_DOCUMENT EXTRACT_:
Member of the Wisconsin Senate from the 15th district
- In office January 2, 1899 – January 5, 1903
- Preceded by: John McMullen
- Succeeded by: Samuel W. Randolph

Personal details
- Born: April 30, 1874 Manitowoc, Wisconsin, U.S.
- Died: April 9, 1934 (aged 59) Manitowoc, Wisconsin, U.S.
- Resting place: Evergreen Cemetery, Manitowoc, Wisconsin
- Party: Republican

Military service
- Allegiance: United States
- Branch/service: Wisconsin National Guard United States Volunteers
- Years of service: 1890–1903 (WNG); 1898 (USV);
- Rank: 1st Lieutenant, USV; Captain, WNG;
- Unit: 2nd Reg. Wis. Vol. Infantry
- Battles/wars: Spanish–American War Puerto Rico campaign;

= Norman Knudson =

American politician

Norman Alfred Knudson (April 30, 1874 – April 9, 1934) was an American businessman and Republican politician. He was a member of the Wisconsin State Senate from 1899 through 1902, representing Manitowoc and Calumet counties.

==Early life and war service==
Knudson was born on April 30, 1874, in Manitowoc, Wisconsin. He later joined the Wisconsin National Guard in 1890. At the outbreak of the Spanish–American War, he volunteered for service and was mustered as first lieutenant of Company H in the 2nd Wisconsin Infantry Regiment. With the 2nd Wisconsin Infantry, he participated in the Puerto Rico campaign and commanded Company H throughout the war, due to the sickness of his captain, William Abel. After the war, he remained in the national guard until 1903 and was promoted to the rank of captain.

_WHAT IS ASKED_: Write out the Norman Knudson text again, from "American politician" up to and including "rank of captain.", changing every "Company H" to "Company K".

_GIVEN MATERIAL_:
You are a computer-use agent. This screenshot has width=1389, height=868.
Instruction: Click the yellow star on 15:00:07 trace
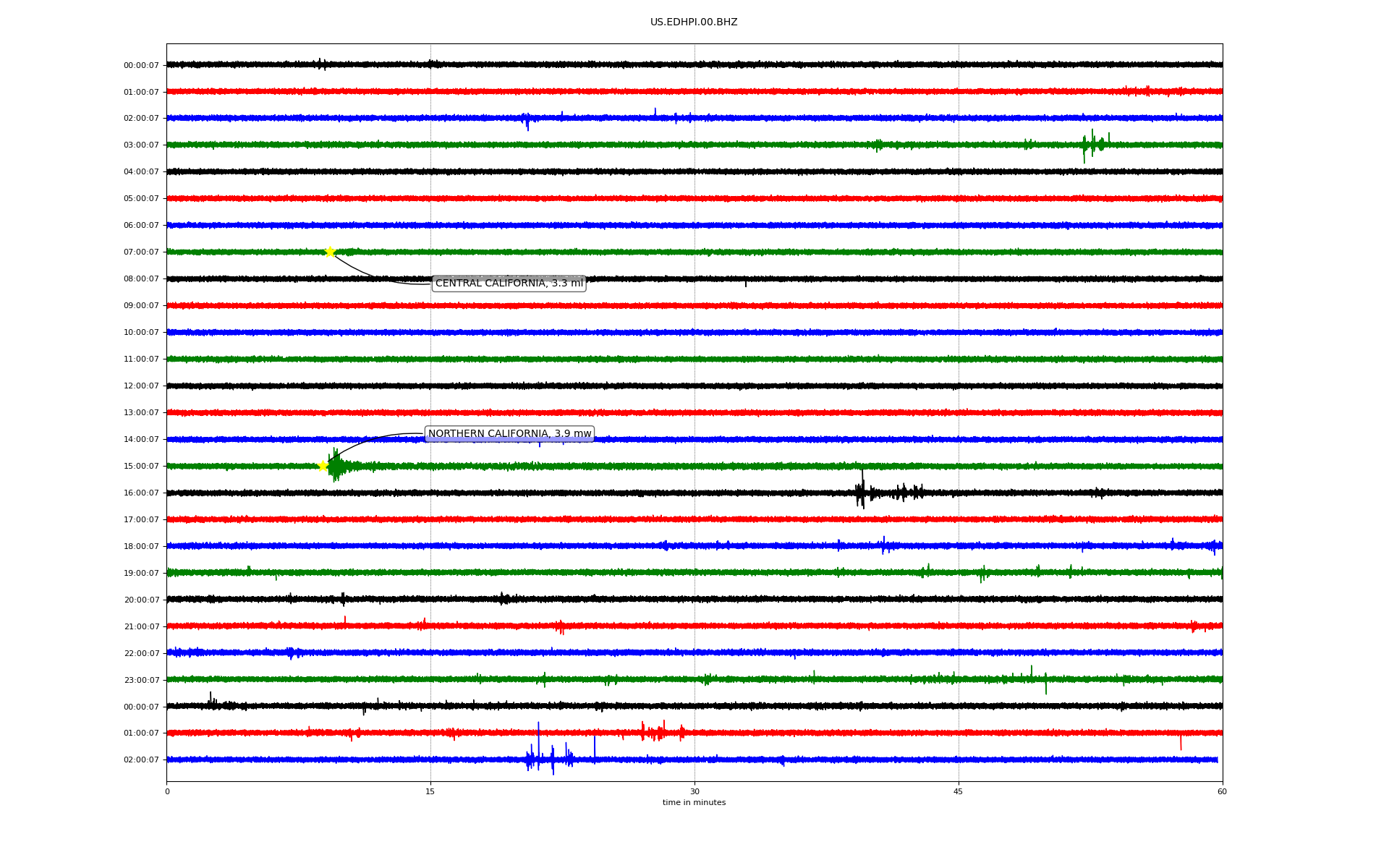(323, 466)
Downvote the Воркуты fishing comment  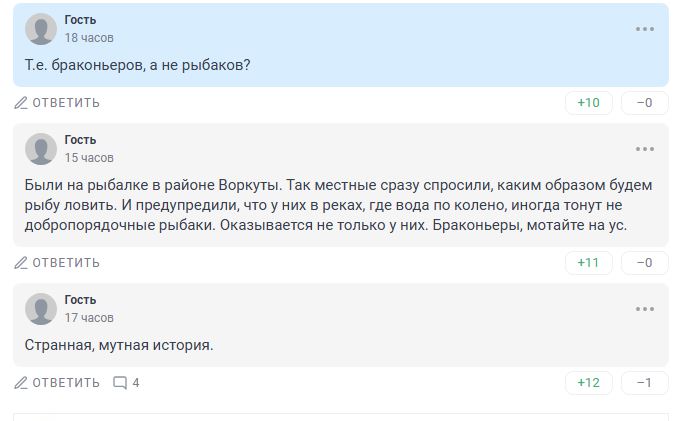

_RESULT OF THIS TASK_:
American politician

Norman Alfred Knudson (April 30, 1874 – April 9, 1934) was an American businessman and Republican politician. He was a member of the Wisconsin State Senate from 1899 through 1902, representing Manitowoc and Calumet counties.

==Early life and war service==
Knudson was born on April 30, 1874, in Manitowoc, Wisconsin. He later joined the Wisconsin National Guard in 1890. At the outbreak of the Spanish–American War, he volunteered for service and was mustered as first lieutenant of Company K in the 2nd Wisconsin Infantry Regiment. With the 2nd Wisconsin Infantry, he participated in the Puerto Rico campaign and commanded Company K throughout the war, due to the sickness of his captain, William Abel. After the war, he remained in the national guard until 1903 and was promoted to the rank of captain.